Aucune civilisation ne grandit en se refermant sur elle-même. En réalité, toutes les civilisations et tous les empires qui se sont naturellement effondrés, se sont justement effondrés au moment où les populations étaient trop convaincues de leur propre vérité, de leur propre mode de vie et ont cessé d'être ouvertes aux changements, aux défis et à la croissance. Une civilisation florissante repose sur la confiance, l'ouverture d'esprit, l'audace et le goût du changement de sa population, enthousiaste à l'idée des différences et des nouvelles perspectives.
Vous rappelez-vous lorsque nous étions enfants ? Lorsque les jeux auxquels nous jouions étaient encore plus amusants à mesure que de nouveaux enfants arrivaient ? Nous avons tous cessé d'accepter ces enfants un peu étranges, pieds nus, qui nous regardaient jouer et avons fini par relever conjointement de nouveaux défis. Et la nourriture que nous avions était toujours suffisante, quel que soit le nombre d'enfants qui nous rejoignait.
À quel moment avons-nous cessé d'être en accord avec ces simples vérités ?

Connaissez-vous personnellement des réfugiés ?

Encore une fois, cette question transforme un état provisoire, une expérience humaine, en une identité.
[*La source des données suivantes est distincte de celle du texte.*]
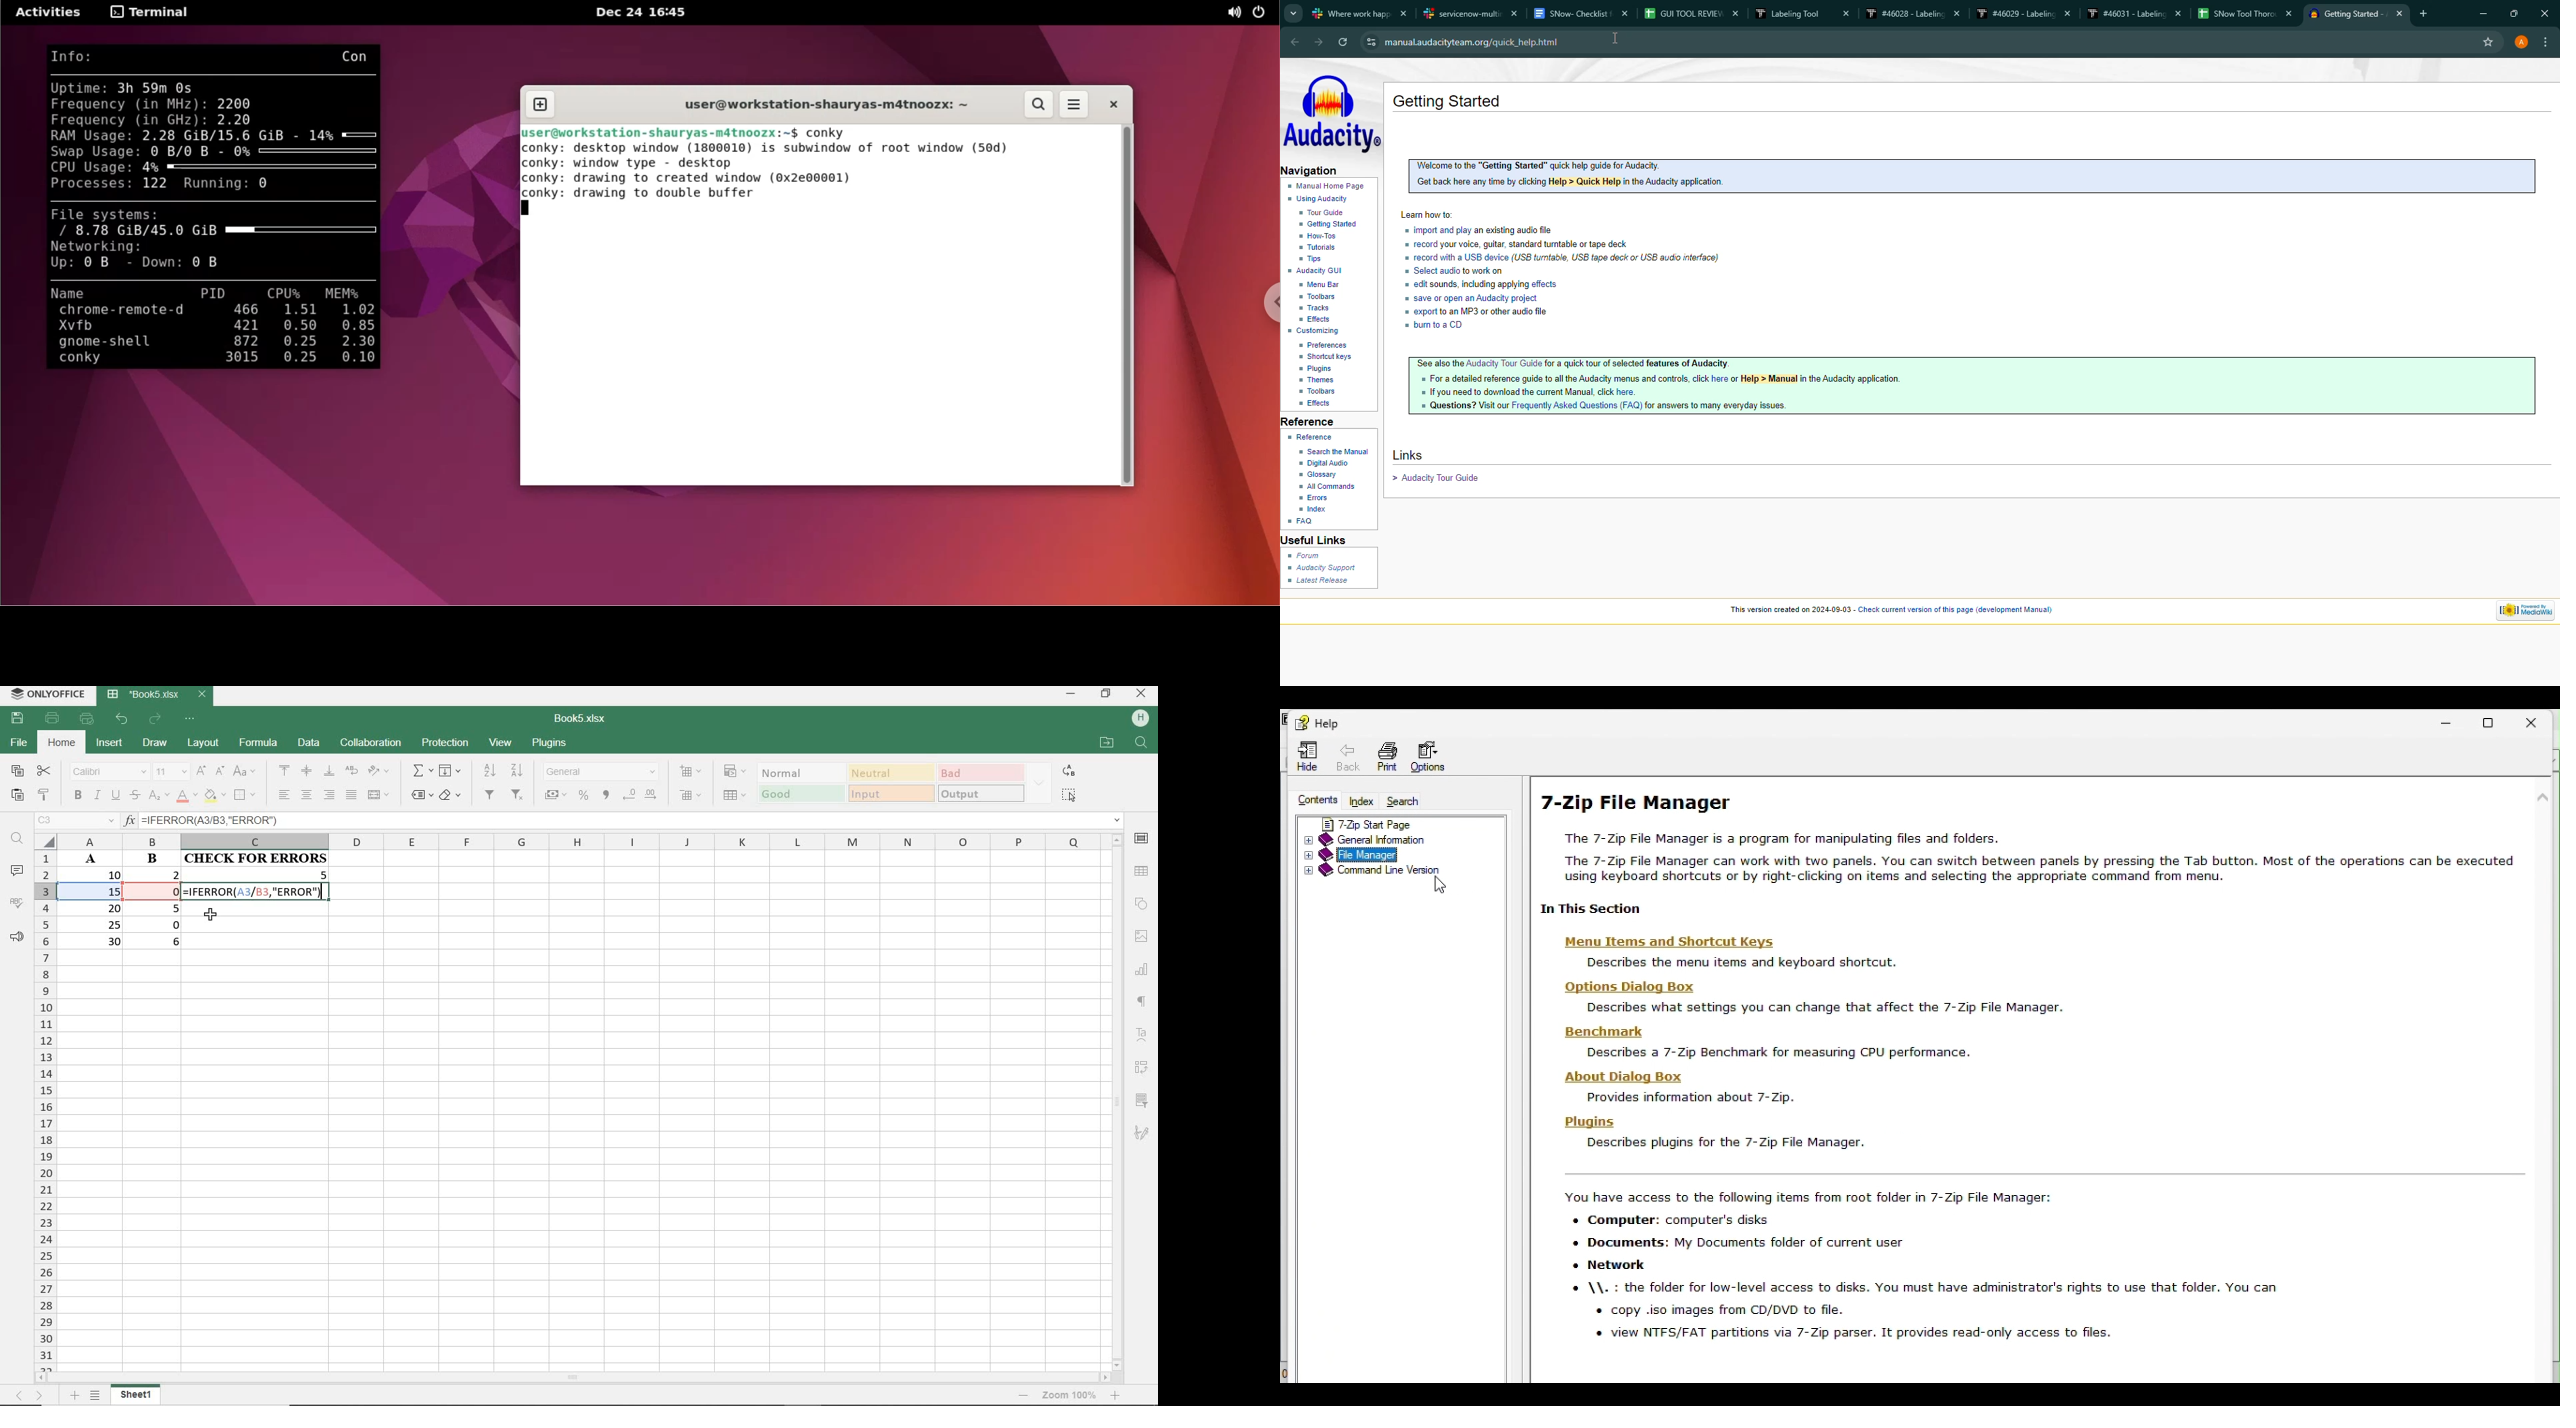 The image size is (2576, 1428). I want to click on ‘You have access to the following items from root folder in 7-Zip File Manager:
+ Computer: computer's disks
+ Documents: My Documents folder of current user
« Network
© \\. : the folder for low-level access to disks. You must have administrator's rights to use that folder. You ca
+ copy .iso images from CD/DVD to file.
» view NIPE/FAT partitions via 7-2 passer. It eovides sead-enly access to fies., so click(1915, 1265).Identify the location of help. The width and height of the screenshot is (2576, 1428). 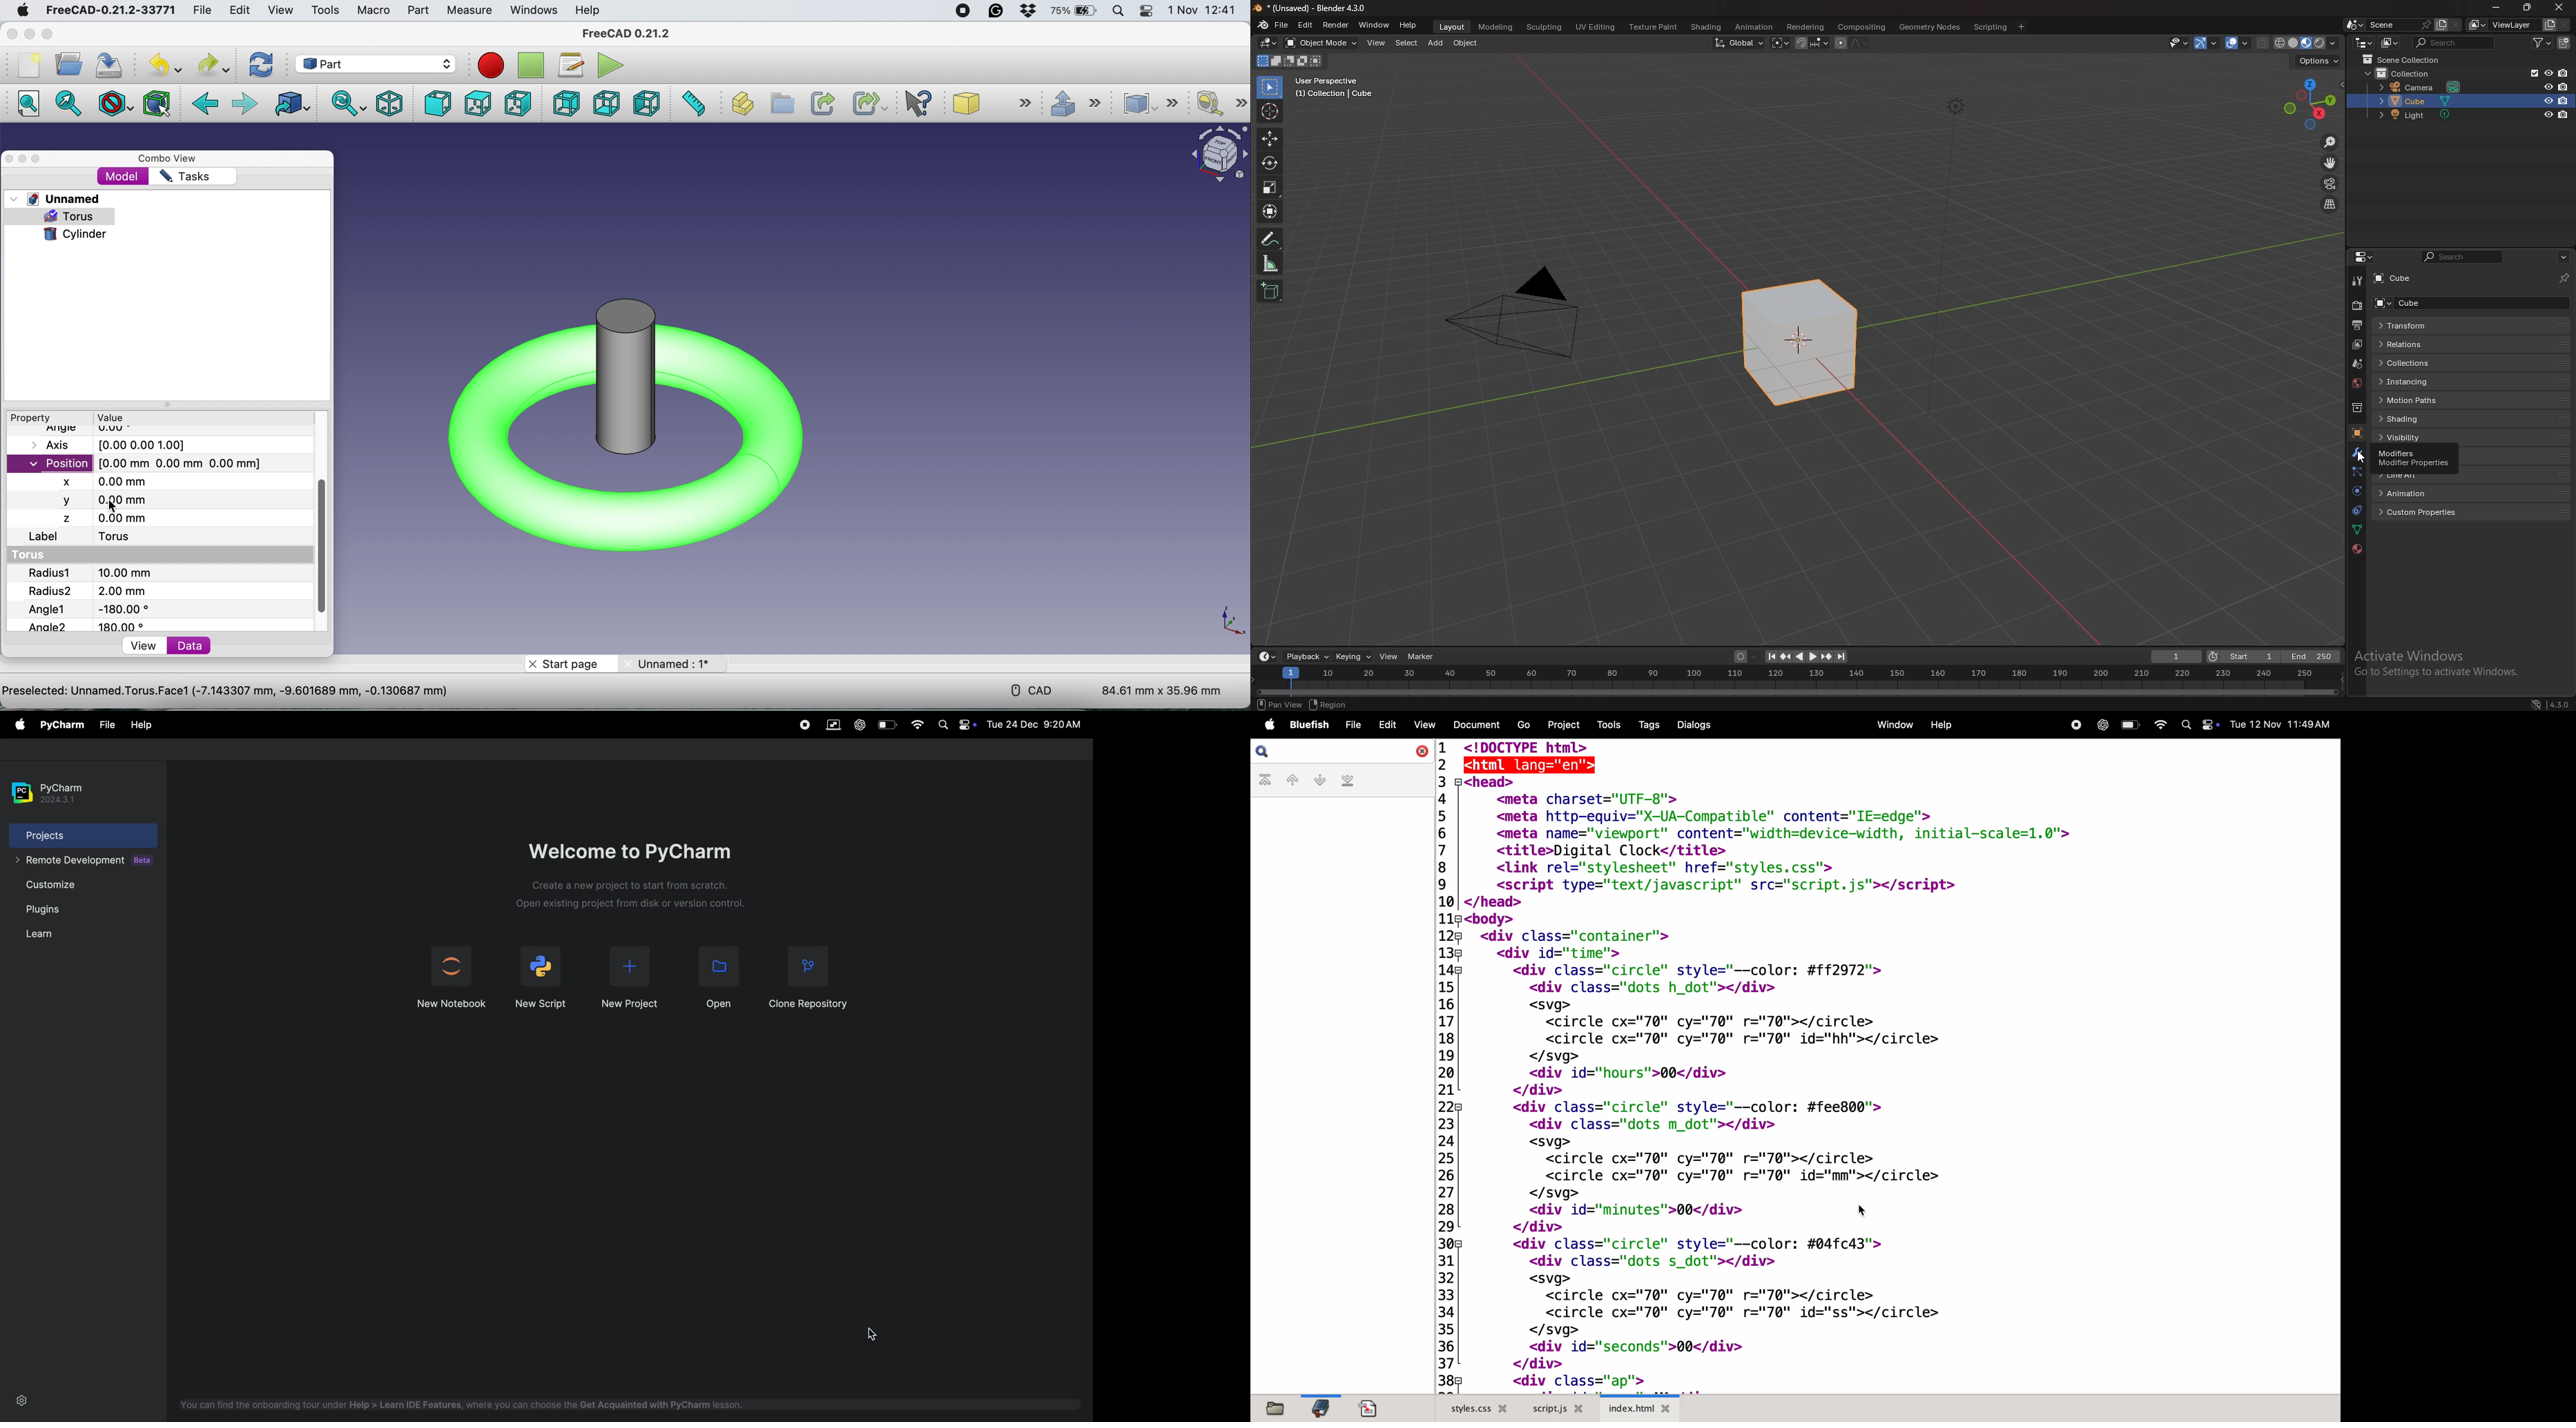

Un réfugié est une personne qui voit son quotidien soudainement basculer dans le désarroi et la dépendance extrêmes. C'est ce qui arrive également aux personnes qui sont victimes d'accidents, qui perdent beaucoup d'argent ou la mémoire. Un état s'impose à elles. Puis elles finissent par en sortir, bien souvent avec l'aide des autres.
C'est pareil pour les réfugiés. C'est une étape de la vie. Il ne s'agit pas d'une identité.
Oui, je connais des gens qui ont dû fuir leur pays. Je me souviens que, lorsque j'étais enfant, nous avons accueilli un grand nombre de visiteurs qui ont séjourné longuement chez nous. C'était merveilleux de jouer avec d'autres enfants. Ce n'est que plus tard que j'ai compris pourquoi ils étaient là. Par la suite, j'ai travaillé avec des groupes de réfugiés dans le cadre de mes activités théâtrales. J'ai alors découvert des personnes ayant été confrontées aux plus grandes peurs de l'humanité. Cela leur avait ouvert des perspectives tellement grandes, que je ne pouvais pas comprendre. J'ai appris beaucoup d'eux.

Aidez-vous activement les réfugiés ?

Pas à l'heure actuelle.

Pouvez-vous imaginer un monde sans réfugiés ?

La situation ne peut évoluer que dans un monde sans frontières.

Si oui : comment y parvenir ?

Il faudra beaucoup de courage aux hommes pour admettre que la notion d'États-nations est une erreur. Les pays sont une construction mentale. Les frontières sont tout simplement obsolètes. La loi sur l'immigration est une forme de violence. Et la paranoïa, qui ronge notre âme et entrave notre humanité, se développe sous l'effet de tous ces paramètres.

Avez-vous connu l’exil ? Et votre famille ?

Non.

Pensez-vous que vous serez un jour un réfugié ?

Bien sûr que non.

- Pourquoi ?

Aucun réfugié n'a jamais imaginé le devenir un jour.

- Comment vous y préparez-vous ?

De la même manière que nous nous préparons à la mort. Nous avons le vague sentiment que cela pourrait se produire. Nous espérons que la personne que nous avons construisons à l'intérieur de nous sera assez forte pour affronter la situation avec courage.

- Quel serait le pays dans lequel vous aimeriez trouver refuge ?

Si j'avais le choix, je choisirais un pays où les gens sont plus curieux que paranoïaques.

Dans quelle mesure avez-vous besoin d’une « patrie » ?*

Ce qu'on appelle la « patrie » n'est pas un espace physique. C'est un sentiment. C'est une acceptation émanant des personnes. Soit on l'accorde, soit on la refuse. Si on l'accorde, cela suffit.

*Cette question a été tirée du questionnaire de Max Frisch concernant « patrie » (Heimat).